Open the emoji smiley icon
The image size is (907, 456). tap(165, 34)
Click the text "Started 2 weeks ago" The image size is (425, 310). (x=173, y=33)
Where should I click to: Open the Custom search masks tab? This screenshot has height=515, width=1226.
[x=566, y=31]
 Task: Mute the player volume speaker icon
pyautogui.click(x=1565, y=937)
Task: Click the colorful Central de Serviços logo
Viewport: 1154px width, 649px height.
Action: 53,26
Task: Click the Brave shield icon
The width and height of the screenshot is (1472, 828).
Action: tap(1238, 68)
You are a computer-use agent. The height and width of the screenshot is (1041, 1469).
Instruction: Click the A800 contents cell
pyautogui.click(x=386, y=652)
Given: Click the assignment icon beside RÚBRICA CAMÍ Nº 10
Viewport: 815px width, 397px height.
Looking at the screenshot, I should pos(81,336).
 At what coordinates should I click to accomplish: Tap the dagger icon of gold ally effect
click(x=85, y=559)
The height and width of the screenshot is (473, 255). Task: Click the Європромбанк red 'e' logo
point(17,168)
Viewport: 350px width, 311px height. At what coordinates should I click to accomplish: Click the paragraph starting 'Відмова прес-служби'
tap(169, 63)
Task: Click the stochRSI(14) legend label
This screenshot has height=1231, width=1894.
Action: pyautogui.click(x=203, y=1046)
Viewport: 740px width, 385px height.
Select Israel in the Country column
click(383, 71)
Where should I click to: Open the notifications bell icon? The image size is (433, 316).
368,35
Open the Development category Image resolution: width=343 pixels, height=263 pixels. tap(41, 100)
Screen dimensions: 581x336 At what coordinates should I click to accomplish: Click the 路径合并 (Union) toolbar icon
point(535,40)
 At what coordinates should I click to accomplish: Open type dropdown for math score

════

_Exercise brief:_
Could you edit the rows in the part that opens with the line containing "You are a computer-use" and closes with the line containing "tap(169, 63)", replacing "dagger" with "sword" and leaving everything else unchanged? Return only those lines.

_Solved problem:_
You are a computer-use agent. The height and width of the screenshot is (1041, 1469).
Instruction: Click the A800 contents cell
pyautogui.click(x=386, y=652)
Given: Click the assignment icon beside RÚBRICA CAMÍ Nº 10
Viewport: 815px width, 397px height.
Looking at the screenshot, I should pos(81,336).
 At what coordinates should I click to accomplish: Tap the sword icon of gold ally effect
click(x=85, y=559)
The height and width of the screenshot is (473, 255). Task: Click the Європромбанк red 'e' logo
point(17,168)
Viewport: 350px width, 311px height. At what coordinates should I click to accomplish: Click the paragraph starting 'Відмова прес-служби'
tap(169, 63)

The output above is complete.